By Mike Troy - 05/14/2018
Daniel Schotland, COO of Linqia

Influencers have always been with us, they just didn’t used to be called that. Think restaurant and movie reviewers from the golden age of newspapers. A few choice words from select individuals could make or break a new eatery or film. Digital technology and social media platforms gave anyone with an opinion about anything a way to be influential and share their views with the world. It didn’t take long for savvy marketers to recognize the potential of the new age influencers as an affordable, effective and measurable way to engage with and influence consumer behavior.

No wonder then that nearly 40 percent of marketers who participated in a recent survey by the San Francisco-based influencer marketing platform Linqia said they expect to increase their influencer marketing budgets this year. About 35 percent were unsure, but the survey of 181 marketers was conducted in 2017 when some budgets weren’t final. Only 5 percent said they expected to spend less.

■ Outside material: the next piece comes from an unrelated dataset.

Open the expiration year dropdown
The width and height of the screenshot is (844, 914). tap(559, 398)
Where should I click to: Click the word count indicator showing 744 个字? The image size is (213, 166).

The increased spending is due to the fact that influencer campaigns work, according to those surveyed. More than 90 percent of those who used an influencer campaign in 2017 said it was effective. And by effective, the most common measurements cited were engagement (87%) and clicks (59%). However, as influencer campaigns mature, marketers are also looking for larger and more extensive programs to have a bottom line impact. For example, product sales as the measure of effectiveness increased to 46 percent in 2017 from 34 percent in 2016. Conversely, the survey showed the metric of “reach” dropped 11 percent to 50 percent last year.

The other notable change in the world of influencer marketing relates to leadership of influencer programs and who owns the budget.

“Not unlike other forms of media, influencer can live in multiple places, but we are starting to see companies create actual titles and departments specifically for influencer programs,” said Daniel Schotland, COO of Linqia. “Influencer started in PR but it is definitely moving toward media. PR is really all about controlling the message, but influencer is about providing guardrails that let influencers tell the story in their own way to resonate with their own audience. To some degreee. Those two are slightly at odds with each other even though the desired impact may be the same. The way you think about them is very different.”

That explains why there has been a big shift in ownership to those in the functional areas of advertising/media, up to 38 percent from 26 percent and a corresponding decline in ownership by PR/communications, down to 15 percent from 31 percent.

The growing size of programs and their objectives are also means they are better suited to be managed by advertising and marketing functions, according to Schotland. This is especially true as the field of influencer marketing has matured, influencers have grown more sophisticated and fraud and regulatory considerations have arisen. There have been documented cases of influencers acquiring followers to increase their value to marketers and the Federal Trade Commission has become more active.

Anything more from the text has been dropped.